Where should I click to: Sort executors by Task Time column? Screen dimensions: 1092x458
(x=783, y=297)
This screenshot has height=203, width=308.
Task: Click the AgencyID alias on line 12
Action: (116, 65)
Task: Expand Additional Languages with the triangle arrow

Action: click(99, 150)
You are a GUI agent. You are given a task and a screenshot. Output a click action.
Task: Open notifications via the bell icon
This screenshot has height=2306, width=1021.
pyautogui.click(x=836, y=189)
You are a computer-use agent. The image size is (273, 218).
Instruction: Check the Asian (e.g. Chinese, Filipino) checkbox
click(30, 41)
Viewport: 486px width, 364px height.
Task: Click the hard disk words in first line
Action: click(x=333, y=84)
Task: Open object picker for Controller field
◇ ◇ ◇ ◇
=== WHAT IS BEING ASKED ===
Repeat word for word each line from the one with "You are a computer-use" to the end of the records above, inclusive.

=== RESPONSE AREA ===
You are a computer-use agent. The image size is (273, 218).
Instruction: Check the Asian (e.g. Chinese, Filipino) checkbox
click(30, 41)
Viewport: 486px width, 364px height.
Task: Click the hard disk words in first line
Action: click(x=333, y=84)
Task: Open object picker for Controller field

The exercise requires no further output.